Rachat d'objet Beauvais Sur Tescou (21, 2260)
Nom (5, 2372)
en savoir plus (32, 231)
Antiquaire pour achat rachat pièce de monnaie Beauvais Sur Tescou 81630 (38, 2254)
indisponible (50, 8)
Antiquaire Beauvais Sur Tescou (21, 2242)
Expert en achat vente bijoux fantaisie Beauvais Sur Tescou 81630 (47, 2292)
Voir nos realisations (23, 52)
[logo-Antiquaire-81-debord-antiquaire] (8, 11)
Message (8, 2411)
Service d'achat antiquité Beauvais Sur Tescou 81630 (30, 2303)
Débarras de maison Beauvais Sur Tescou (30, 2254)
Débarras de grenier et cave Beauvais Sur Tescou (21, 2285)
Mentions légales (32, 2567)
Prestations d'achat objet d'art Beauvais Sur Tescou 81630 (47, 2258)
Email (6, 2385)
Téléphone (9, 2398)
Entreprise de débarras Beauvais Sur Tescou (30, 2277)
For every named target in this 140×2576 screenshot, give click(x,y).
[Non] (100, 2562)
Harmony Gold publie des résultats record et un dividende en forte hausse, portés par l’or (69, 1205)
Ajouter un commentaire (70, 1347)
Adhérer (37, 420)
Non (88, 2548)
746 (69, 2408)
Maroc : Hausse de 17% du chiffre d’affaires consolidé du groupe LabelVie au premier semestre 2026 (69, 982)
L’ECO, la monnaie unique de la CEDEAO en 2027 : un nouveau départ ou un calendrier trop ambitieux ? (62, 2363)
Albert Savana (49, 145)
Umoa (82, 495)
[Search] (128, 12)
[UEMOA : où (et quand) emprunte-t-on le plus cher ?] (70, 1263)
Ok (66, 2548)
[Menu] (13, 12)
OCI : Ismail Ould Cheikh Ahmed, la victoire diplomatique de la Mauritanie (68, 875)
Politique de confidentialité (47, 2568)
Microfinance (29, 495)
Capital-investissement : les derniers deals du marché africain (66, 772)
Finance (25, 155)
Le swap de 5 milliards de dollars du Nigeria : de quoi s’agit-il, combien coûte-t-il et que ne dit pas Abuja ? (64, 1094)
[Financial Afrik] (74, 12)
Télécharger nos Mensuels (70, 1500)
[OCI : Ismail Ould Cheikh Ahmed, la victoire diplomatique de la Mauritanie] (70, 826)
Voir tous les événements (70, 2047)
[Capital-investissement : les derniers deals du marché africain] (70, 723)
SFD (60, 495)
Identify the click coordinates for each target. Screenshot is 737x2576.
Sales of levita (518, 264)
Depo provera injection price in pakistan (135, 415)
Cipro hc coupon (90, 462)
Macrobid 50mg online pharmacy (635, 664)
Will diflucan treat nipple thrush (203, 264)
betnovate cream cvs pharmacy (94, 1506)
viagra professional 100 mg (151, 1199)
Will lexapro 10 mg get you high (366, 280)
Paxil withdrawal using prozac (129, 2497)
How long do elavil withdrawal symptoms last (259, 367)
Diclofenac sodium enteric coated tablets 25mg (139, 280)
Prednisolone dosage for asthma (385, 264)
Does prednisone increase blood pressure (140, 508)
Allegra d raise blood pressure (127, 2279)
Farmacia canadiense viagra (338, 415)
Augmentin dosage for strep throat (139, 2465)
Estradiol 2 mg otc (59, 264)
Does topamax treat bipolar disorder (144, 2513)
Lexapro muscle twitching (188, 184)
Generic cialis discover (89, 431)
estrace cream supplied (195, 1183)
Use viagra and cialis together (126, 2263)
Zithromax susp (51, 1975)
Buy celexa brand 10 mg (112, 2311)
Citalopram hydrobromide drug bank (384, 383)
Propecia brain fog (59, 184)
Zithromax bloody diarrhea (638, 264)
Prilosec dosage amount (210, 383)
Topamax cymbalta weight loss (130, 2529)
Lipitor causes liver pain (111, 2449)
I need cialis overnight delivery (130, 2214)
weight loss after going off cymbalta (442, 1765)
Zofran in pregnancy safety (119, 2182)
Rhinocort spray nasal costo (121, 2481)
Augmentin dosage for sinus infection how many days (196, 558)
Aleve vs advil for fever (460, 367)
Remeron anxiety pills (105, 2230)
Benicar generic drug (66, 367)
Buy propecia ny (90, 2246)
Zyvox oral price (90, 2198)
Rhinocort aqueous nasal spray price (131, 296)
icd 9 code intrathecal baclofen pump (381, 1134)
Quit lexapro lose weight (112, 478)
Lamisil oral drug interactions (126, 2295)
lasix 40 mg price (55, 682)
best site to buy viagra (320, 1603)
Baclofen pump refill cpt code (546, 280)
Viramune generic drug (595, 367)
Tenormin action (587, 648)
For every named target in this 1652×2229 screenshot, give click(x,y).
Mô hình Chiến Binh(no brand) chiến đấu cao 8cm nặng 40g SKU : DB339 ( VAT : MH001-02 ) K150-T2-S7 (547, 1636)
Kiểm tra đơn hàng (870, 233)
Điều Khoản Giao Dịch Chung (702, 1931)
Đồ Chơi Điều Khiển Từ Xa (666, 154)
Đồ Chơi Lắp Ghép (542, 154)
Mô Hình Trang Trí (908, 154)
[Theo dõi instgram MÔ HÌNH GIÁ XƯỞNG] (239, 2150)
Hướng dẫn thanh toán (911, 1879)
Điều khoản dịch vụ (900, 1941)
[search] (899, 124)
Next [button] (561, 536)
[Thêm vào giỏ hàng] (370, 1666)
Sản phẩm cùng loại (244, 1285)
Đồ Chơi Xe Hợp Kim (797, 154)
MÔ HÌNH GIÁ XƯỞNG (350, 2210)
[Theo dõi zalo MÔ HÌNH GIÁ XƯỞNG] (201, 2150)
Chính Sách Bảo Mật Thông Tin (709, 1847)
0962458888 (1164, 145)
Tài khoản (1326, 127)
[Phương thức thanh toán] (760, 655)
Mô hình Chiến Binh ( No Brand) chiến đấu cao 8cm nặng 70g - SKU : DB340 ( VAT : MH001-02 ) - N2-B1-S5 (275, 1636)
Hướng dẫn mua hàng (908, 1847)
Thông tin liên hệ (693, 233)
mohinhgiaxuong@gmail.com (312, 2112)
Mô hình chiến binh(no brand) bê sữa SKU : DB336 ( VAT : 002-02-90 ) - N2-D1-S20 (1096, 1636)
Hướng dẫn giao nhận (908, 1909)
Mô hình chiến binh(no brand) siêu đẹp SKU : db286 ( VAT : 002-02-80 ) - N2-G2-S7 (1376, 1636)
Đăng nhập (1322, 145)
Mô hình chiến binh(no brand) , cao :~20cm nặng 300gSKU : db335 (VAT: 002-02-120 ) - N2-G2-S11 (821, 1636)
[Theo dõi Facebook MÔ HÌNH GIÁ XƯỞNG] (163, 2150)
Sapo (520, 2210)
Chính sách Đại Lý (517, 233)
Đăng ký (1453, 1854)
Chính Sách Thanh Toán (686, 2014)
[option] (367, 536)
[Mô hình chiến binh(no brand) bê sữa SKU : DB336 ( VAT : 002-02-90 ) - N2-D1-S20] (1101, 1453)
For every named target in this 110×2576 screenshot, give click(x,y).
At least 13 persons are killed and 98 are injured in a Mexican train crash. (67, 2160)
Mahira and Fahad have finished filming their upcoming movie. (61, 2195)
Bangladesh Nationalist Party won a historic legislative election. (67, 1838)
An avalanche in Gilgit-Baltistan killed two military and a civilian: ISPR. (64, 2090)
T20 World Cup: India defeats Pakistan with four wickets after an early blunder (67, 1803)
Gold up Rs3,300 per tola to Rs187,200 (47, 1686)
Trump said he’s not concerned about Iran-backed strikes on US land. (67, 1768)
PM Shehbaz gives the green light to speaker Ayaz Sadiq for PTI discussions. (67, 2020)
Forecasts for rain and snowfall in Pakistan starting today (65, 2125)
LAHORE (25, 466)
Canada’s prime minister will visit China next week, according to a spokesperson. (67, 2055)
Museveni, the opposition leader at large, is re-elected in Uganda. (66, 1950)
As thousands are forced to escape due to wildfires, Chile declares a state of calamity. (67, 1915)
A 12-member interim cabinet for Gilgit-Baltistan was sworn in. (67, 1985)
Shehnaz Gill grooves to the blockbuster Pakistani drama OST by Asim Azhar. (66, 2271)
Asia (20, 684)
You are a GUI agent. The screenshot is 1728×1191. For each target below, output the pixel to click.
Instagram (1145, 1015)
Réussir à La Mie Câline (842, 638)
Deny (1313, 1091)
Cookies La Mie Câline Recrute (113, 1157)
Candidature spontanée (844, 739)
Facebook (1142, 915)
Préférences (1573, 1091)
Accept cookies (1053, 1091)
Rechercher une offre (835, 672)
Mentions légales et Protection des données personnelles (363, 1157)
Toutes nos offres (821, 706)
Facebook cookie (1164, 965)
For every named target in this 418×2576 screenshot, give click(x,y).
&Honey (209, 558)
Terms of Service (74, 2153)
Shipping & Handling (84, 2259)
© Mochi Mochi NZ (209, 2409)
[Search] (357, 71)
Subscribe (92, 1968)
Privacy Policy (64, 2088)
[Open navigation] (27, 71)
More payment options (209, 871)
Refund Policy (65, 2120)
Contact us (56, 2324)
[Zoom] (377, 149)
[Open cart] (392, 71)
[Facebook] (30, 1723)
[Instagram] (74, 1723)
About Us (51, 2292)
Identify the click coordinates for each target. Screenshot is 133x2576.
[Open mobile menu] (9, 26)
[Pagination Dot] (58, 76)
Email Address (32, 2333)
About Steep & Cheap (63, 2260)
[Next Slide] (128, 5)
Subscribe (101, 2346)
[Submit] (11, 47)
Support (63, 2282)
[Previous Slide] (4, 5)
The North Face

*Problem to work on*:
Restate word for word the entries above from the line with "[search] (899, 124)" through the line with "Đăng nhập (1322, 145)", inclusive, leaving out everything else.

*Solution to this task*:
[search] (899, 124)
Next [button] (561, 536)
[Thêm vào giỏ hàng] (370, 1666)
Sản phẩm cùng loại (244, 1285)
Đồ Chơi Xe Hợp Kim (797, 154)
MÔ HÌNH GIÁ XƯỞNG (350, 2210)
[Theo dõi zalo MÔ HÌNH GIÁ XƯỞNG] (201, 2150)
Chính Sách Bảo Mật Thông Tin (709, 1847)
0962458888 (1164, 145)
Tài khoản (1326, 127)
[Phương thức thanh toán] (760, 655)
Mô hình Chiến Binh ( No Brand) chiến đấu cao 8cm nặng 70g - SKU : DB340 ( VAT : MH001-02 ) - N2-B1-S5 (275, 1636)
Hướng dẫn mua hàng (908, 1847)
Thông tin liên hệ (693, 233)
mohinhgiaxuong@gmail.com (312, 2112)
Mô hình chiến binh(no brand) bê sữa SKU : DB336 ( VAT : 002-02-90 ) - N2-D1-S20 (1096, 1636)
Hướng dẫn giao nhận (908, 1909)
Mô hình chiến binh(no brand) siêu đẹp SKU : db286 ( VAT : 002-02-80 ) - N2-G2-S7 (1376, 1636)
Đăng nhập (1322, 145)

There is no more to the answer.